The Goldilocks dilemma for subscription services can be summed up as follows:

When you charge a group of customers the same price for a recurring service, you must factor into your pricing the fact that some customers will pay and never hassle you, while some needy customers will pay and hassle you to no end. The hassle-free customers are paying for your costs of dealing with the needy customers. And unless you have a god-like ability to know EXACTLY how many of your customers are going to be good verses bad, you’re pricing is going to be off – both for you, and for your customers.

Subscription services suffer from the Goldilocks Dilemma to varying degrees. This is mostly a function of where they fall on the product-to-service spectrum, and the cheap-to-expensive spectrum. This can be visualized using the admittedly rough and imprecise Goldilocks quadrant, and I’ve included a sample below:

The Goldilocks Quadrant for Subscription Services

As you move into the top right of the quadrant (more like a service + more expensive), you run a higher risk of encountering problems due to the Goldilocks dilemma. It’s also most common to find B2B subscription services in this area, because they’re usually more expensive.

SO, WHAT’S THE PROBLEM?

Firstly, subscription service pricing is inherently unfair. Why? Because in order to make a profit, a company must first cover all their expenses. If a company sells a sock subscription, it will lose money on the picky customers who frequently send socks back for replacement. “These socks are too thin,” they might say.” “And these socks are too thick”. And it will be the reasonable customers, the ones who pull up their damn socks and go to work, that pay for it.

Secondly, subscription services are forced to construct rigid product barriers to control their costs. Customers are sold one-size-fits-all packages, because otherwise you begin to lose the efficiency that underpins your entire business model. Put differently, it’s hard to scale if you don’t constrain your features and service. Again, this unfairly punishes the easygoing customers for the heightened service demands of customers who need more hands-on service. To continue with our metaphor, the bad customers eat all the warm porridge, and the good customers are castigated to the support forums.

Last, but not least, the Goldilocks dilemma leads to high instances of customer churn for the service provider. Because you’re selling a one-size-fits-all service that’s expensive and burdensome to service – customers will take their business elsewhere when their patience is tried too many times. Some companies never solve this problem, and they die. Many “productized” web services companies attempt to solve this problem by hiring tens or hundreds of salespeople to feed more and more meat into the grinder. The reality for these companies is that they don’t build those giant sales teams to grow, they build them to fight churn – their most important metric.
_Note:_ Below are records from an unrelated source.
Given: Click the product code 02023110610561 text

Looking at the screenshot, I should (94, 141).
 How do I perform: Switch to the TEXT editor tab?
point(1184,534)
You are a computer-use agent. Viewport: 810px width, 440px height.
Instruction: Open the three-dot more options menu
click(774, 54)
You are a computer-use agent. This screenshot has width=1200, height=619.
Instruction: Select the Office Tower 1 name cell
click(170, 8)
Companies offering subscription services that suffer from the Goldilocks dilemma truly do mean well. They are indeed solving a perceived problem: it’s expensive, time consuming and burdensome to hire a company or individual to provide the same type of service. It’s also hard to find the right one to hire (see our post on finding the right contractor). But in the end, for most customers, these types of subscription services almost always fall short – especially when it comes to higher margin services.

WHAT’S THE SOLUTION?

goldilocks dilemma for businesses

There are lots of ways to address the problems caused by the Goldilocks dilemma: expanded feature sets with different pricing tiers, paid consultations, premium support, etc. These strategies allow service providers to keep costs low for the customers who don’t put a burden on the support staff.

But, some services simply shouldn’t be subscriptions in the first place. If you’re looking for candidates of services that shouldn’t be subscriptions, use the Goldilocks quadrant to find them. Not surprisingly, website service is one of them. We believe on-demand alternatives will displace these subscription services – that’s why we’re launching our new instant website service app.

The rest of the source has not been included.